Physical backup restore stuck on version 1.20.1
Report
Restoring from physical backup with point-in-time recovery results in a stuck restore. The cluster has sharding enabled on the collection.
➜ k describe PerconaServerMongoDBRestore
Name: restore1
Namespace: demo-mongodb
Labels: <none>
Annotations: <none>
API Version: psmdb.percona.com/v1
Kind: PerconaServerMongoDBRestore
Metadata:
Creation Timestamp: 2025-07-08T10:02:57Z
Generation: 1
Resource Version: 9536705
UID: 5dd0c8c8-f3b6-4481-8f68-54104afc552c
Spec:
Backup Name: backup1
Cluster Name: demo-psmdb-db
Pitr:
Type: latest
Status:
Pbm Name: 2025-07-08T10:10:12.768452917Z
Pitr Target: 2025-07-08T08:54:01
State: requested
Events: <none>
More about the problem
Operator does the restore procedure and gets stuck on this log:
2025-07-08T10:10:12.789Z INFO Restore state changed {"controller": "psmdbrestore-controller", "controllerGroup": "psmdb.percona.com", "controllerKind": "PerconaServerMongoDBRestore", "PerconaServerMongoDBRestore": {"name":"restore1","namespace":"demo-mongodb"}, "namespace": "demo-mongodb", "name": "restore1", "reconcileID": "a38c71a6-7b43-4d90-aa94-6e31f2136a55", "previous": "waiting", "current": "requested"}
The DB is never restored and the cluster is in initializing state. Restarting operator deployment does not help, it doesn't try to continue the restore process.
Steps to reproduce
- Create DB
replsets:
rs0:
size: 3
serviceAccountName: psmdb-operator
resources:
limits:
cpu: 300m
memory: 1024Mi
requests:
cpu: 150m
memory: 512Mi
volumeSpec:
pvc:
storageClassName: gp3
resources:
requests:
storage: 4Gi
arbiter:
enabled: false
size: 1
rs1:
size: 3
serviceAccountName: psmdb-operator
resources:
limits:
cpu: 300m
memory: 1024Mi
requests:
cpu: 150m
memory: 512Mi
volumeSpec:
pvc:
storageClassName: gp3
resources:
requests:
storage: 4Gi
arbiter:
enabled: false
size: 1
sharding:
configrs:
size: 3
serviceAccountName: psmdb-operator
volumeSpec:
pvc:
storageClassName: gp3
resources:
requests:
storage: 4Gi
mongos:
size: 3
resources:
limits:
cpu: 1000m
memory: 1024M
requests:
cpu: 300m
memory: 500M
serviceAccountName: psmdb-operator
backup:
enabled: true
annotations:
eks.amazonaws.com/role-arn: arn:aws:iam::123456789:role/psmdb-operator
storages:
s3-eu-north-1:
main: true
type: s3
s3:
bucket: psmdb-operator
retryer:
numMaxRetries: 3
minRetryDelay: 30ms
maxRetryDelay: 5m
region: eu-north-1
pitr:
enabled: true
compressionType: gzip
compressionLevel: 6
tasks:
- name: daily-s3-eu-north-1-physical
enabled: true
schedule: "0 0 * * *"
keep: 30
type: physical
storageName: s3-eu-north-1
compressionType: gzip
compressionLevel: 6
- Login with databaseAdmin user using mongosh cli and create data
use demo
db.demo.insertOne({ msg: "This is the first document" })

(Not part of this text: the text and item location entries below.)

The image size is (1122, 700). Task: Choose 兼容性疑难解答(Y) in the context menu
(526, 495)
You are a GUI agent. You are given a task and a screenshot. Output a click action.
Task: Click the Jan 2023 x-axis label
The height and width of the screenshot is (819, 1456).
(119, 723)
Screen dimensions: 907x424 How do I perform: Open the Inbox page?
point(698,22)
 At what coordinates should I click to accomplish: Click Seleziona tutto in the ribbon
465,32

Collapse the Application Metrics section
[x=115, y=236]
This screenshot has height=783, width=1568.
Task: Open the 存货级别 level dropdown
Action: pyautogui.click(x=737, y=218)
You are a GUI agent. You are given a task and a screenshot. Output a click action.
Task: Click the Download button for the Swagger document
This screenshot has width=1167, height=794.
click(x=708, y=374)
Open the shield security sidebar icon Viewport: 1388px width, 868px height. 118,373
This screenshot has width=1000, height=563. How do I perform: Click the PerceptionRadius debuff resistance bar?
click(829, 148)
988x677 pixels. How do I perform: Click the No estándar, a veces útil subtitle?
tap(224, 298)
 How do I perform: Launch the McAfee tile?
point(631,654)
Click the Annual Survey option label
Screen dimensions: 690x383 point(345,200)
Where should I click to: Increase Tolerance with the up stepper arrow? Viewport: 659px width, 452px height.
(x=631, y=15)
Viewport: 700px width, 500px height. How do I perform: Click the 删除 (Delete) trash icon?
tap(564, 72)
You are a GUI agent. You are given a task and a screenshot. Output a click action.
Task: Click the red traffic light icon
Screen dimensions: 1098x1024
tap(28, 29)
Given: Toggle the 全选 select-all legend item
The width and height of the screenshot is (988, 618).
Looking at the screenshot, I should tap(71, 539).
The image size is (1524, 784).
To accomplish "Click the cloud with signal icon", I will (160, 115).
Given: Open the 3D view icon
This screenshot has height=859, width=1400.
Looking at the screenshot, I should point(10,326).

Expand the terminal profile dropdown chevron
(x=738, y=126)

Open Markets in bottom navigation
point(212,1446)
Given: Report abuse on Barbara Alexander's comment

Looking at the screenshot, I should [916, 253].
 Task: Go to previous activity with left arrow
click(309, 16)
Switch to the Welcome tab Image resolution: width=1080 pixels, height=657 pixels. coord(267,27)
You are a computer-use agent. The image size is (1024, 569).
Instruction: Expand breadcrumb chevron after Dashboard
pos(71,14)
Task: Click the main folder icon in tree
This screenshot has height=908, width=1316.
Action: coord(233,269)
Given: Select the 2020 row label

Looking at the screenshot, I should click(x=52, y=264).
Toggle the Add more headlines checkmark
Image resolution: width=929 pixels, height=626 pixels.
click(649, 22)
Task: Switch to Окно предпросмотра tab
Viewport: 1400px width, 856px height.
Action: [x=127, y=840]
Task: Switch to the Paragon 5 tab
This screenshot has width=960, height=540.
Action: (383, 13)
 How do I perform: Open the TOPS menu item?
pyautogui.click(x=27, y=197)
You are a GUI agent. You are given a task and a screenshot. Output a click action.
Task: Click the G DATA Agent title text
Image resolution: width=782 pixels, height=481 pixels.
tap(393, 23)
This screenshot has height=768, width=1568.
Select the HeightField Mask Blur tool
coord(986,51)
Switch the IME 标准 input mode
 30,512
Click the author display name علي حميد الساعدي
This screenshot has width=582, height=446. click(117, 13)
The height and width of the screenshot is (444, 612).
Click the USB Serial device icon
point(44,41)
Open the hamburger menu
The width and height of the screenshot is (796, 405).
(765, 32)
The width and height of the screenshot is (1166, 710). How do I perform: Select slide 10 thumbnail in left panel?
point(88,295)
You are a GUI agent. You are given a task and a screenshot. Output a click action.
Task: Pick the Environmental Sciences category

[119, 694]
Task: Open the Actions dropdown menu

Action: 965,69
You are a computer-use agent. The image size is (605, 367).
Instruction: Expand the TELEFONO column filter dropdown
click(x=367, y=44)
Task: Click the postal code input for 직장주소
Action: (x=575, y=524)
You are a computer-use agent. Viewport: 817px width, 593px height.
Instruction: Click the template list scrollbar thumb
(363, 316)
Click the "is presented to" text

- Login with clusterAdmin user using mongosh cli and enable sharding
use admin
sh.shardCollection("demo.demo", { _id: 1 })
- Create backup
apiVersion: psmdb.percona.com/v1
kind: PerconaServerMongoDBBackup
metadata:
finalizers:
- percona.com/delete-backup
name: backup1
namespace: demo-mongodb
spec:
clusterName: demo-psmdb-db
storageName: s3-eu-north-1
type: physical
- Restore from backup
apiVersion: psmdb.percona.com/v1
kind: PerconaServerMongoDBRestore
metadata:
name: restore1
spec:
clusterName: demo-psmdb-db
backupName: backup1
pitr:
type: latest
Versions
- Kubernetes EKS 1.31
- Operator 1.20.1
- Database 1.20.1
Anything else?
No response
I tried downgrading operator and db to 1.20.0 and restore worked fine on empty DB. When i tried restoring DB which has sharded collection it failed by just being stuck, similar to 1.20.1.
Downgrading to 1.19.1 was the only version which properly restored point-in-time recovery on a db which has sharded collection.
After trying spinning up empty db and restoring on 1.19.1 it has issue of unable to find backup in s3 even though crd backup object exists and data is in s3.
There was no such issue in version 1.20.1 but it gets stuck on replaying oplog forever. Sometimes the restore stucks on requested state.
lets us try to reproduce as well, @eleo007 can you pick it up?
I'll try to reproduce when I have the chance.